DIRECTIVE: Can you repeat, word for word, the stretch of the Git mailing-list reply from "I guess my point" through "from the origin."?

Re: [PATCH 0/7] Make "$remote/$branch" work with unconventional refspecs

Johan Herland <johan@xxxxxxxxxxx> · Sun, 5 May 2013 11:59:46 +0200

On Sun, May 5, 2013 at 6:28 AM, Junio C Hamano <gitster@xxxxxxxxx> wrote:
> Johan Herland <johan@xxxxxxxxxxx> writes:
>
>> The "$remote/$branch" syntax can be interpreted in two subtly different
>> ways:
>>
>>  1. A shorthand name for the remote-tracking branch corresponding to a
>>     specific $branch from a specific $remote.
>>
>>  2. A refname fragment, which - when appended to "refs/remotes/" -
>>     yields the remote-tracking branch corresponding to a specific
>>     $branch from a specific $remote.
>
> I think both of the above are somewhat distorted views and they go
> against all the documentation we have so far.  The real definition
> is:
>
>    3. $string (which may happen to have one or more slashes) is used
>       by prepending a few common prefixes to see if the result forms
>       a full refname, and refs/remotes/ is one of the prefixes.
>       origin/master ends up referring refs/remotes/origin/master
>       because of this.

True, but from the POV of remote-tracking branches (which is what this
series is concerned about, more on that below), #2 and #3 are equivalent.

>> However, when configuring non-default refspecs
>> (such as the +refs/heads/*:refs/remotes/origin/heads/*), it becomes
>> obvious that the current code follows the latter interpretation: The
>> "$remote/$branch" shorthand will no longer work, and you are forced to
>> use "$remote/heads/$branch" instead.
>
> While I do _not_ think it is _wrong_ to use remotes/origin/heads/*
> as a namespace for branches you copy from the 'origin' remote, my
> gut feeling is that it is myopic to redefine that origin/master
> resolves to refs/remotes/origin/heads/master [*1*].

I guess my point is to "raise" the origin/master notation to a higher
level of abstraction. Instead of it being purely a string that is
appended to some common prefixes to yielf a (hopefully unambiguous) match,
I want Git to support the idea that it refers to the "master" shorthand
from the "origin" remote. In other words, just as you can write
"$something" to refer to a ref in the local repo, you can also write
"$remote/$something" to refer to a remote-tracking ref from another repo.

> Step back a bit.
>
> There must be a reason why somebody wants remotes/origin/heads/*
> instead of the traditional remotes/origin/* to keep the copies of
> branches taken from the origin.
>
> It is because she wants to use the parts of remotes/origin/ that are
> outside remote/origin/heads/ to store other things taken from that
> remote, no?  They may be "changes", "pull-requests", "notes", etc.

Indeed.

> If origin/master were to map to refs/remotes/origin/heads/master and
> origin/jh/rtrack were to map to refs/remotes/origin/heads/jh/rtrack,
> [*2*] what short-hands hierarchies in refs/remotes/origin/ other
> than "heads/" would have?

The same. Today, you can use "eggs" to refer to either "refs/heads/eggs"
or "refs/tags/eggs", depending on which exists in your repo. (Having both
exist is also possible, but then you must express more explicitly which of
them you mean). In the same way, I want "origin/eggs" to refer to either
"refs/remotes/origin/heads/eggs" or "refs/remotes/origin/tags/eggs",
depending on which is available (with the same behavior when both exist).

EXTRACTED DATA:
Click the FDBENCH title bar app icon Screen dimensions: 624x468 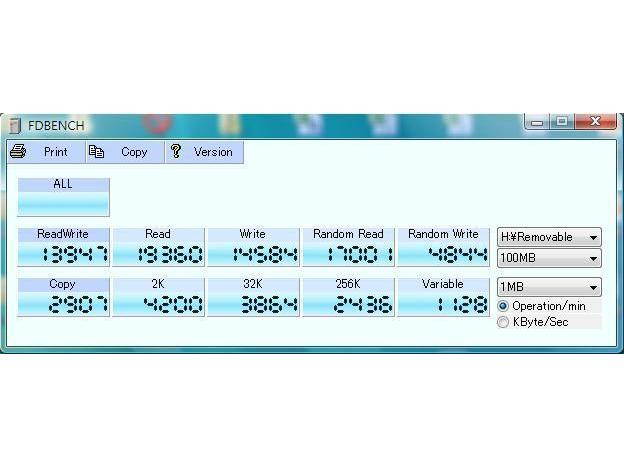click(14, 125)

* * *

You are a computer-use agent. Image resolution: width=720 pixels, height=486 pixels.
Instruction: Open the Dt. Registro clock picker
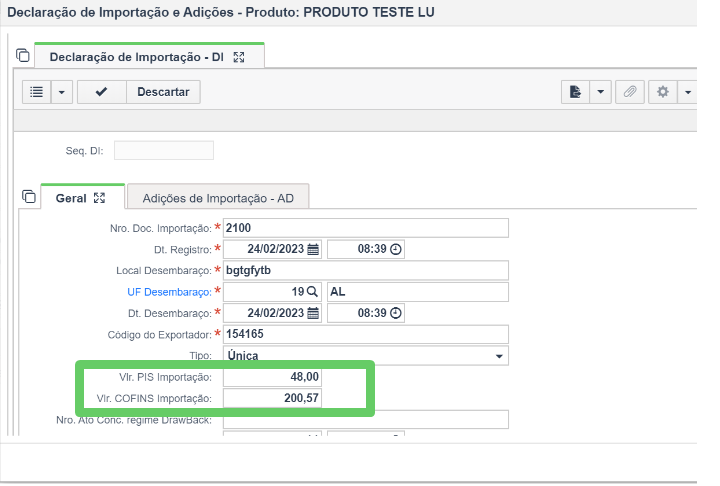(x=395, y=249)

RESULT OF THE EXERCISE:
I guess my point is to "raise" the origin/master notation to a higher
level of abstraction. Instead of it being purely a string that is
appended to some common prefixes to yielf a (hopefully unambiguous) match,
I want Git to support the idea that it refers to the "master" shorthand
from the "origin" remote. In other words, just as you can write
"$something" to refer to a ref in the local repo, you can also write
"$remote/$something" to refer to a remote-tracking ref from another repo.

> Step back a bit.
>
> There must be a reason why somebody wants remotes/origin/heads/*
> instead of the traditional remotes/origin/* to keep the copies of
> branches taken from the origin.